De zwaarste branden woedden op dat moment op vijf plaatsen: achter de kerk aan de Bezuidenhoutseweg, aan de Theresiastraat tegenover het politiebureau (toen tussen de Mariastraat en Paulinastraat, maar na de wederopbouw een locatie tussen de De Carpentierstraat en de Koningin Marialaan), bij het Smidswater, de Prinsessegracht bij de Bethlehemkliniek en op de hoek van de Bezuidenhoutseweg en de 1ste Van den Boschstraat.
Volgens een later geschreven rapport zouden de eerste manschappen van politie en ordedienst (van de Luchtbeschermingsdienst) om 10.00 uur zijn begonnen met de afzetting van het Bezuidenhout. De afzetting zal niet volledig zijn geweest, want uit verslagen blijkt dat er op grote schaal werd gestolen uit het Bezuidenhout.
Om 10.10 uur werd de hoofdcommandopost van de luchtbeschermingsdienst gevraagd om opruimingsploegen te sturen. Een van de verwoeste gebouwen was het politiebureau aan de Louise Henriettestraat. Het hulpbureau aan de Adelheidstraat bleek later op de dag ook niet meer gebruikt te kunnen worden. Dezelfde dag of de volgende dag werden drie nieuwe commandoposten ingericht. Eén van deze posten kwam in de uitrukpost van de Luchtbeschermingsdienst aan de Joan Maetsuyckerstraat (in de wijk zelf). De andere twee werden gevestigd in het gebouw van de Rijksinspectie van de Luchtbeschermingsdienst op Herengracht 23 en in hotel Vieux Doelen aan het Tournooiveld10.
Brandweer tot 11.00 uur
Toen de brandweerploegen in het Bezuidenhout arriveerden konden ze niet overal meteen gaan blussen. De bominslagen hadden veel waterleidingen beschadigd, zodat er geen water uit de brandkranen kwam.
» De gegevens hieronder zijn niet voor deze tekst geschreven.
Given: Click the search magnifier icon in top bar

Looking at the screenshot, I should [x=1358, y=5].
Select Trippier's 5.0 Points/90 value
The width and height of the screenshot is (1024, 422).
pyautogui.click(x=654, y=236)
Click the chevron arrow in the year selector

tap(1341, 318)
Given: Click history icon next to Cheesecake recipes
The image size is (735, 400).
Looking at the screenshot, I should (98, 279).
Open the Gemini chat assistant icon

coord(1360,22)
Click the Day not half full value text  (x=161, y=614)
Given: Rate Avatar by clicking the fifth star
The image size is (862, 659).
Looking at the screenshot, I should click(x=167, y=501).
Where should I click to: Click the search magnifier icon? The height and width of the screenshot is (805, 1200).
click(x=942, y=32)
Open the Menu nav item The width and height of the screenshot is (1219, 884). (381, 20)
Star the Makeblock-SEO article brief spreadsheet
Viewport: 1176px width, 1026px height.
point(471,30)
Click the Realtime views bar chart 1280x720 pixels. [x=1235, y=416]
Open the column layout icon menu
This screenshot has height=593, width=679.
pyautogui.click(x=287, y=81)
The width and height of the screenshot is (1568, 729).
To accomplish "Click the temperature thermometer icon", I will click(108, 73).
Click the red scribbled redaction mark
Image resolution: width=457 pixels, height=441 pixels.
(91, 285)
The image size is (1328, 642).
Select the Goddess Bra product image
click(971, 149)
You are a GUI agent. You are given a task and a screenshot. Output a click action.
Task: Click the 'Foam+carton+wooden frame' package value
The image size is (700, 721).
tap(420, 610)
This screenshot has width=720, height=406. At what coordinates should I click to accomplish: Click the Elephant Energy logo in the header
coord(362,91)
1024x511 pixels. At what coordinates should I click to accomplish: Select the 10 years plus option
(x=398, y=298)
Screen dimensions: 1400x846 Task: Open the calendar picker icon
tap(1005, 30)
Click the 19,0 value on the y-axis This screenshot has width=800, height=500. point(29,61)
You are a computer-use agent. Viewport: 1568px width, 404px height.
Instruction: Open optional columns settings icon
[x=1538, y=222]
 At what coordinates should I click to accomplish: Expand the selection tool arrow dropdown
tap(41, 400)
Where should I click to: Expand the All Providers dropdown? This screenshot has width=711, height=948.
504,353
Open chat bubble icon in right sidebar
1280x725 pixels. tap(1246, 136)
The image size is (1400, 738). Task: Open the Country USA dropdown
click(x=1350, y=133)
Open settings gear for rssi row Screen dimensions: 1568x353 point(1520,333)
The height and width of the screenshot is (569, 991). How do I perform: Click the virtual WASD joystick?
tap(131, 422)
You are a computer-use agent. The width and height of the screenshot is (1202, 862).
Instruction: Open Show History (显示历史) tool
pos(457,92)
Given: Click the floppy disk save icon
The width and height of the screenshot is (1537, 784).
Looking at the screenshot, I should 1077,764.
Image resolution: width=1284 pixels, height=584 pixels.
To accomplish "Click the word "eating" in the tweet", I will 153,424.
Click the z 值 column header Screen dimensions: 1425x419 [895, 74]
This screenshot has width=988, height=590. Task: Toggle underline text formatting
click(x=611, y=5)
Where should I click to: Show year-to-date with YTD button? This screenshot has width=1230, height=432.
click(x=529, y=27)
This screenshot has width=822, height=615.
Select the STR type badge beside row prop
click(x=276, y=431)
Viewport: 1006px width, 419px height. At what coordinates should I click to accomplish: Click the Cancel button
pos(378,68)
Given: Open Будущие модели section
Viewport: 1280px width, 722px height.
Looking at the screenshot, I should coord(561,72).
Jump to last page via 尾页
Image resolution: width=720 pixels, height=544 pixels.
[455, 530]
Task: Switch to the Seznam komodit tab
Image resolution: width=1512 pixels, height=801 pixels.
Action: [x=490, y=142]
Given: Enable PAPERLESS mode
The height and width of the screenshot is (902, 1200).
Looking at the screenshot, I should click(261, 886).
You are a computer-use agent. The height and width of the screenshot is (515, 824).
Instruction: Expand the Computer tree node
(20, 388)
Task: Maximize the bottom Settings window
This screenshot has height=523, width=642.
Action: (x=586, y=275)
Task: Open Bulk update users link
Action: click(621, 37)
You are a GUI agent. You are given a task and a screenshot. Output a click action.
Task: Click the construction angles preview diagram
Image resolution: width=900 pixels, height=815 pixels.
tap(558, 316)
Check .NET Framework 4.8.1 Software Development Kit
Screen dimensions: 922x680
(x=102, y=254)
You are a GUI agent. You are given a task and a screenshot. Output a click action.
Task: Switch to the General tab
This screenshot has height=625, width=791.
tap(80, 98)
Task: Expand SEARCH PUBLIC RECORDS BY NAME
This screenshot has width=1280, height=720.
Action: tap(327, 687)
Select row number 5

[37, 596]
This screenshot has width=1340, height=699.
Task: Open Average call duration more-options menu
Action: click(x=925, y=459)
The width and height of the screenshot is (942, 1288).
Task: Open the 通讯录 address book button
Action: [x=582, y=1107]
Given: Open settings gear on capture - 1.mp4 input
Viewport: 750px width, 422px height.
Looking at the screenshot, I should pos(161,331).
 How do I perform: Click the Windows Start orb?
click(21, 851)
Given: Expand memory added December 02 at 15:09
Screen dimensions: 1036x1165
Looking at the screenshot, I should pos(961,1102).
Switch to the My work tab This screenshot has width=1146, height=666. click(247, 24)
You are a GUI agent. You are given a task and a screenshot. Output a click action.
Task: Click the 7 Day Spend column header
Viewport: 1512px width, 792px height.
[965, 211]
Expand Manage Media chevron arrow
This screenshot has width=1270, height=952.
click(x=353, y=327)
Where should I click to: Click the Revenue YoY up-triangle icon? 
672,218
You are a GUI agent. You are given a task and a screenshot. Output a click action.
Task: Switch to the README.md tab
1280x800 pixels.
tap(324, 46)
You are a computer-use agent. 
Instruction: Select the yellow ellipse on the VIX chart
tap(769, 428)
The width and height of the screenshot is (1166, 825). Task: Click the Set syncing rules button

Om 9.15 uur noteerde de Duinwaterleiding in een logboek dat het waterverbruik te groot werd. Het werd niet echt gebruikt, maar stroomde weg uit een groot aantal gebroken leidingen. De brandweer vroeg het waterleidingbedrijf om de watertoevoer niet af te sluiten zodat er hier en daar nog wel kon worden geblust. Maar er bleef steeds minder water over en om 10.05 uur kwam er geen water meer uit de brandkranen. Brandweerploegen probeerden nu water te gebruiken uit grachten en vijvers. Ze pompten dat op uit de Schenkkade, uit de sloot langs de Bezuidenhoutseweg en de Bosvijver, Hofvijver, het Smidswater en de Prinsessegracht. In straten die hier in de buurt lagen kon men doorgaan met blussen. Dat waren straten als Bezuidenhoutseweg, de Schenkkade en andere straten. Maar branden in het midden van de wijk waren een probleem. Er waren te weinig waterslangen en er was soms 600 meter te overbruggen tot de brand. Men besloot toen om ook het riool te gaan gebruiken. Om 10.30 uur ging personeel van gemeentewerken riolen openbreken om brandweerploegen van water te voorzien11.
Volgens het ‘meldingenboek’ woedde de brand op de hoek van Prinsessegracht en Korte Voorhout op een gegeven moment zo hevig, dat de brandweer zich moesten terugtrekken. Volgens een ander bericht bleven er toch ploegen aan het werk. De branden op deze locatie leverden immers gevaar op voor de binnenstad.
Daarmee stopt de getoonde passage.